The Carlsbad Marathon started out as the San Diego Marathon. It is said to be one of the oldest races on the West Coast. In 1978, The Heart of San Diego Marathon was created, and thus there were two marathons in San Diego. When InMotion Inc. was hired to put on the marathon, the decision was made to combine the two marathons, and eventually the marathon was moved from San Diego to Carlsbad.

==About the Marathon and Half Marathon==

The Carlsbad Marathon and Half Marathon are winter races that takes place in the small beach town of Carlsbad, California in January. Carlsbad is part of North San Diego County. The race offers runners views of the Pacific Ocean as they run down the coast. Participants run through the small and affluent beach community of Carlsbad Village and along the beaches and lagoons that make up Highway 101. Both the marathon and half marathon start and finish at the Westfield Carlsbad, located at 2525 El Camino Real, Carlsbad, CA 92008.

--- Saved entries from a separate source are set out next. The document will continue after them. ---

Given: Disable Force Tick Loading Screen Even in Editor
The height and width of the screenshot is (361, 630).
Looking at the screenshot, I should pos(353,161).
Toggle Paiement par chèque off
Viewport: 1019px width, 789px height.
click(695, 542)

There is a time limit in place for both races. Runners have 6 hours total to complete the full marathon and 4 hours to complete the half. Those runners that participate in the full marathon will be eligible for the SoCal Triple Crown once they have finished the race. The other two races they must complete include the GOVX San Diego Half Marathon and 5k and America's Finest City Half Marathon and 5K.

During the event weekend, participants can also chose the Double Down Challenge, where they complete the 5K and half marathon for a total of 16.2 miles.

In 2026, Andres Aguilar, a runner from San Antonio, Texas, collapsed at the half marathon finish line and later died at the hospital from a suspected cardiac event.